Pixel coordinate grounding data
┌────────

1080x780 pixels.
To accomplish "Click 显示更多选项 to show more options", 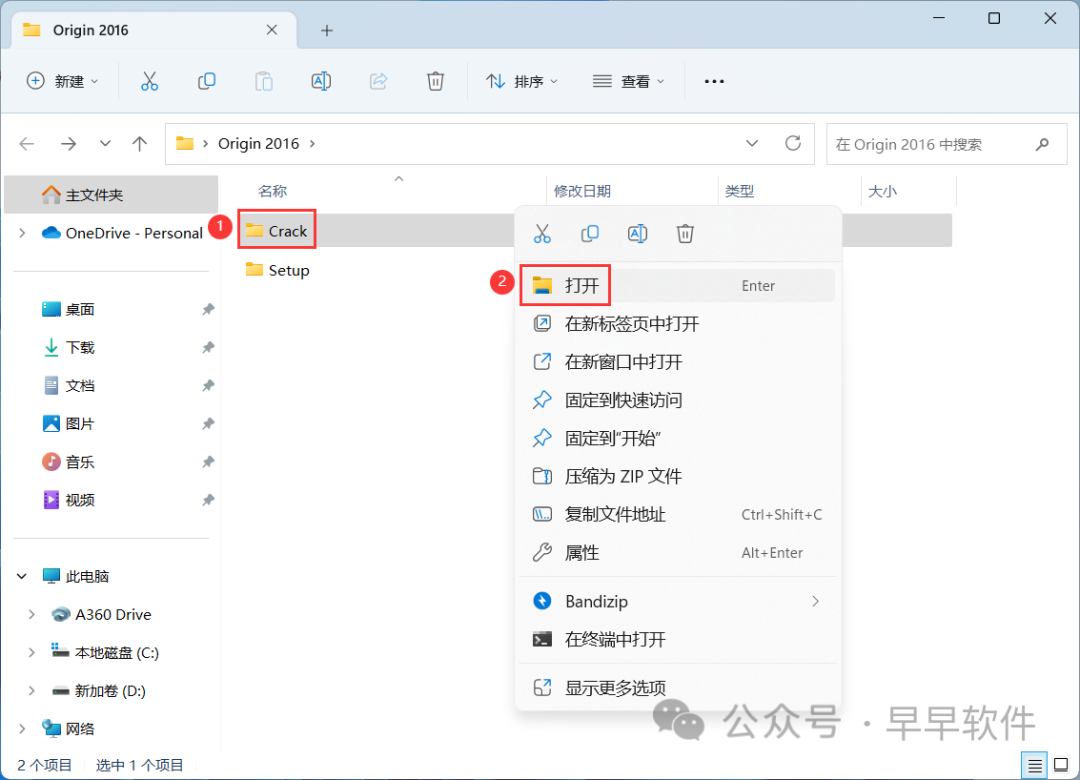I will click(x=615, y=688).
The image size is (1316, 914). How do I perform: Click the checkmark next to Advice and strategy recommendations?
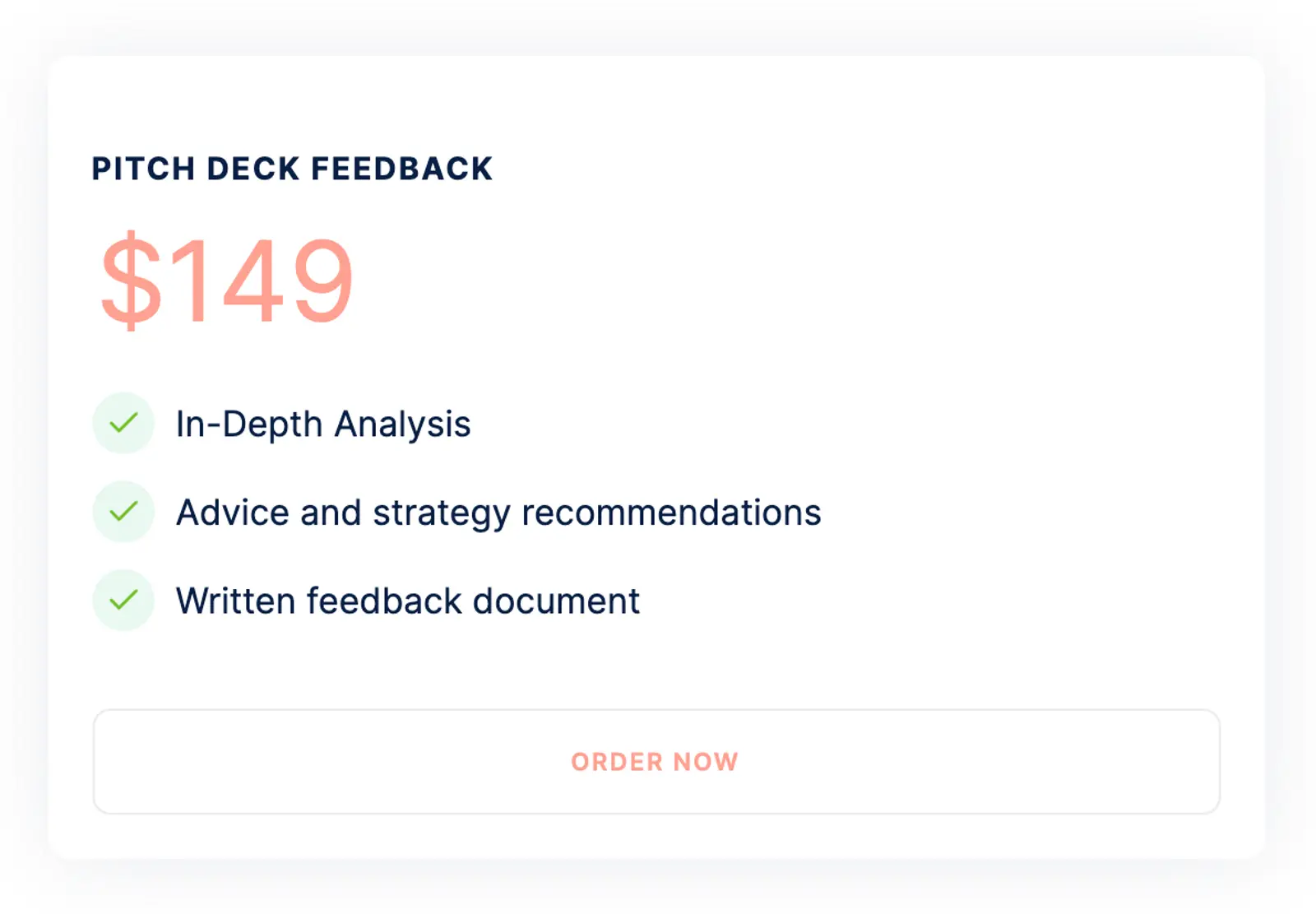[123, 511]
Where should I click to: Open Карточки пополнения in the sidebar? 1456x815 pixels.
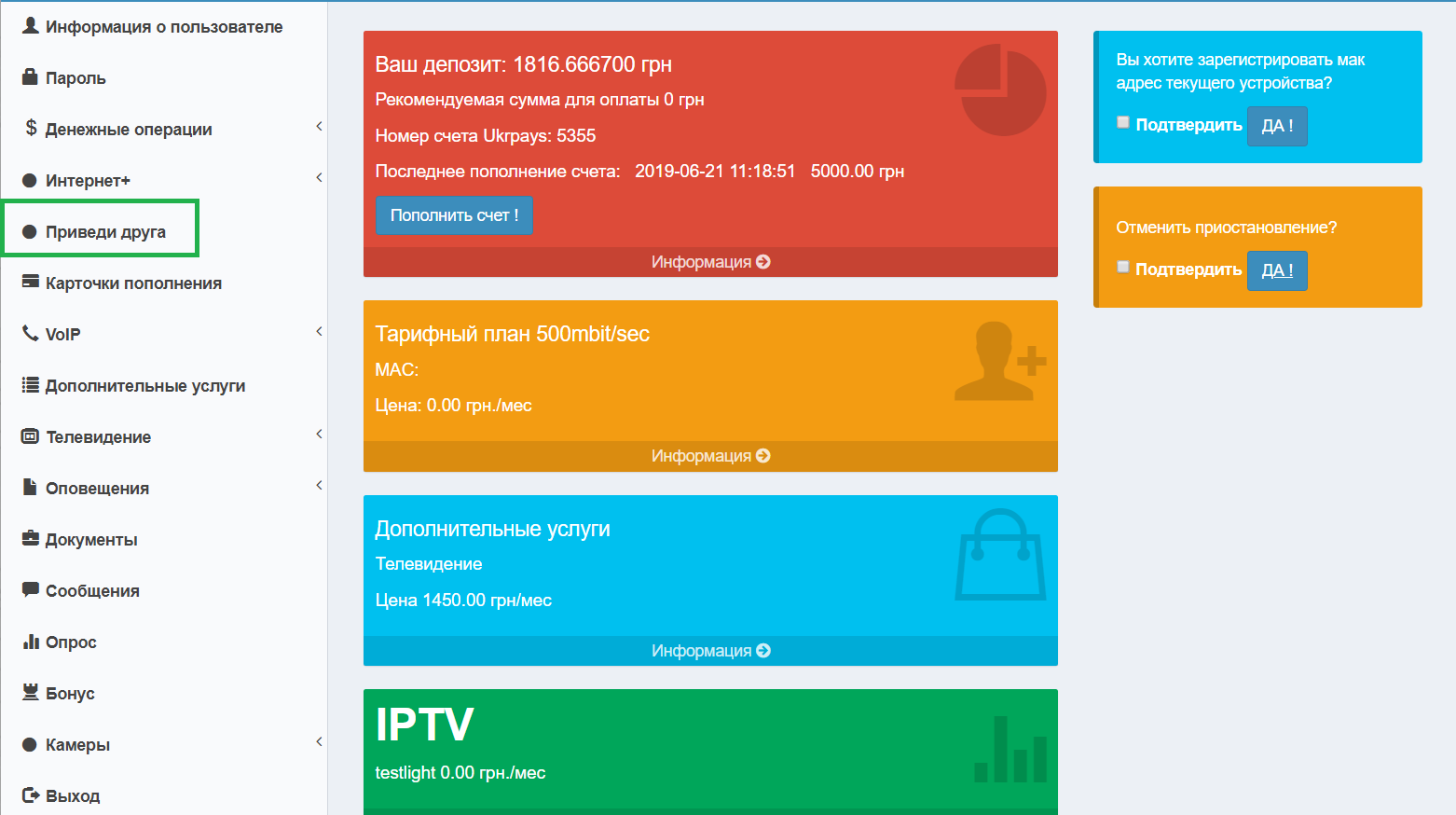point(133,283)
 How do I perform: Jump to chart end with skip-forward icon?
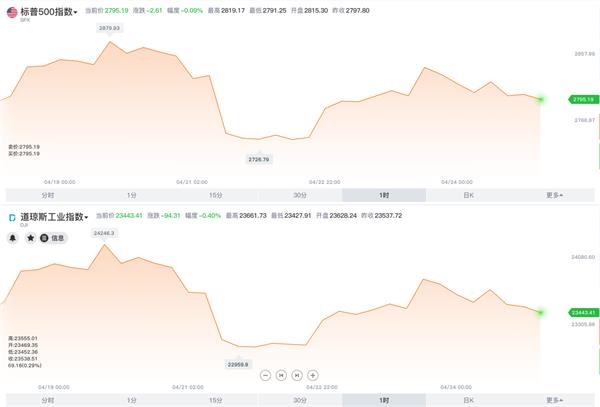point(297,375)
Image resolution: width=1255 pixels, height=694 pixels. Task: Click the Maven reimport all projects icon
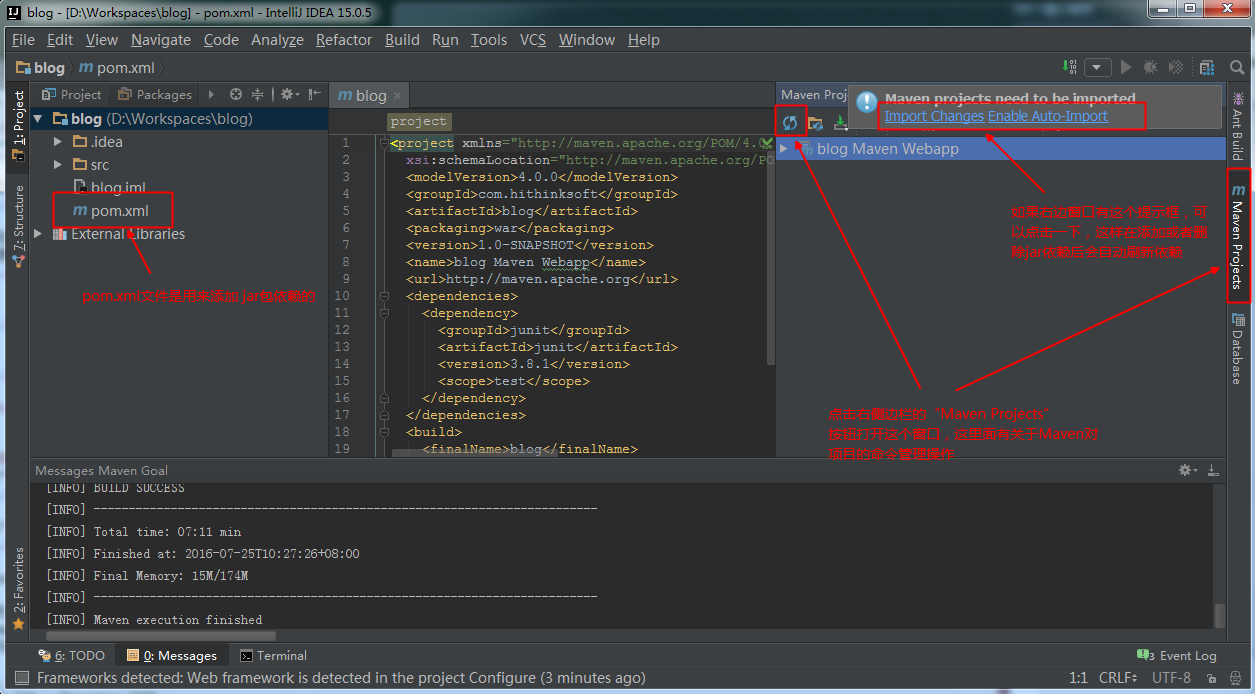pyautogui.click(x=790, y=123)
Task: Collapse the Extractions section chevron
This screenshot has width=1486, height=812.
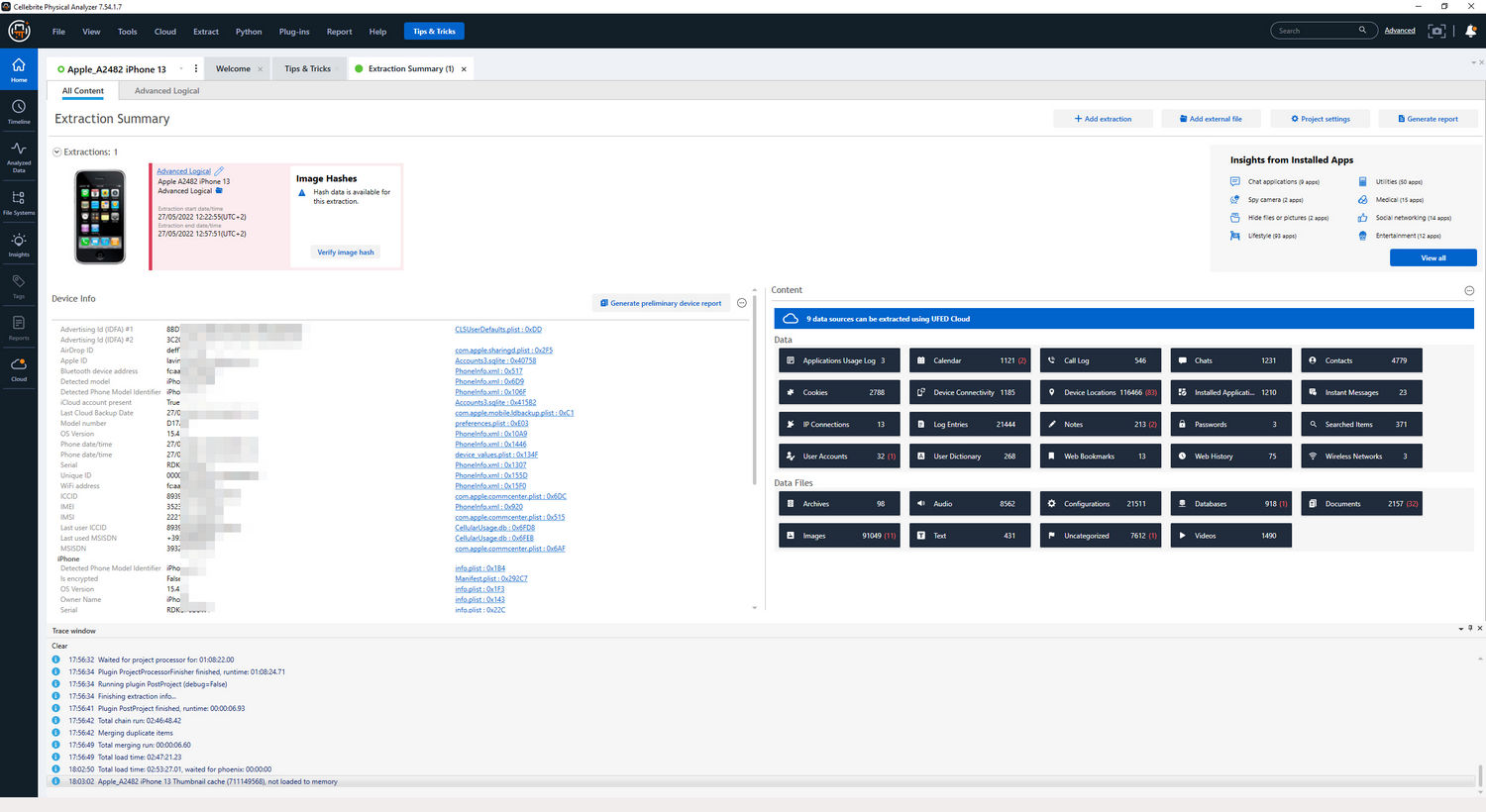Action: [x=56, y=152]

└────────

About this task: In the records above, find the line containing "Task: Collapse the", then please restate it and each line after it word for word, pictures excluded.

Solution to this problem:
Task: Collapse the Extractions section chevron
This screenshot has width=1486, height=812.
Action: [x=56, y=152]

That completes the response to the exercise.